> **Assignment**: Entries below include pictures. Output exactly the lines from the one with "The height and" down to the one with "Task: Open the", both ends included, and leave the pictures out.

> **Materials provided**:
......

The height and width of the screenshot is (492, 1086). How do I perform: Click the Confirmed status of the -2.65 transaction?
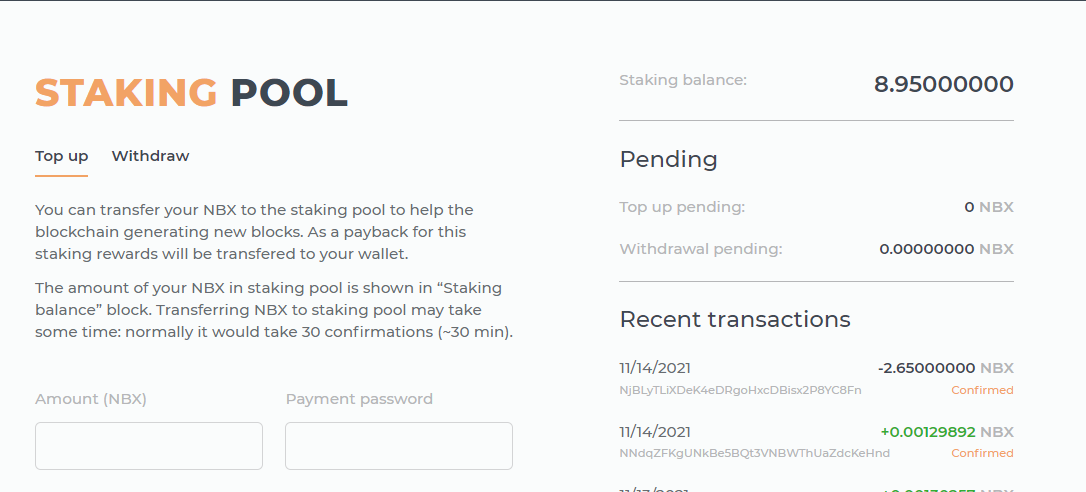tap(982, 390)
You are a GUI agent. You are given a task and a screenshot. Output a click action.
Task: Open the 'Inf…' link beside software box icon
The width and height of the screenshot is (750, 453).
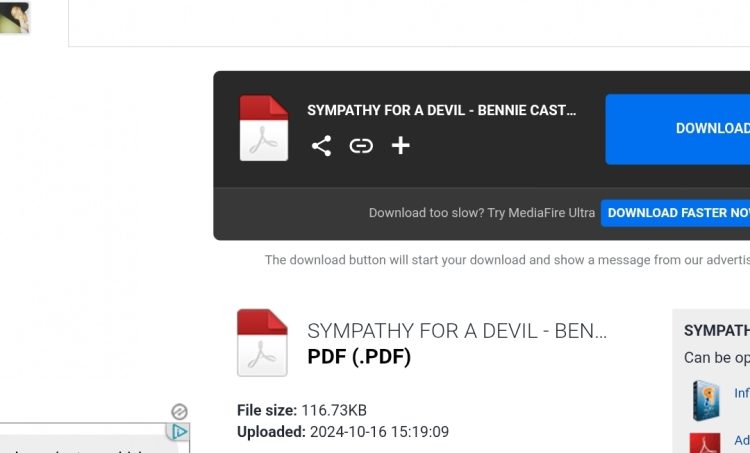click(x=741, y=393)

......

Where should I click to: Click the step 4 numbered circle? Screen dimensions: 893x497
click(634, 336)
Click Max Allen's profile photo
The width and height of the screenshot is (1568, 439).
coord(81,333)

......

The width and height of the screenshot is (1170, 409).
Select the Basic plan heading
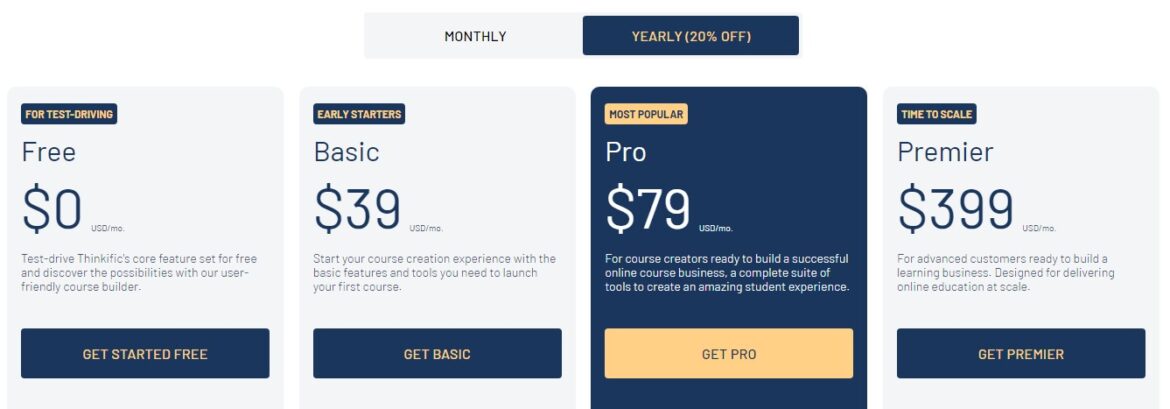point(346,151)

......

> **Exercise response**:
The height and width of the screenshot is (492, 1086). How do I perform: Click the Confirmed status of the -2.65 transaction?
tap(982, 390)
You are a GUI agent. You are given a task and a screenshot. Output a click action.
Task: Open the 'Inf…' link beside software box icon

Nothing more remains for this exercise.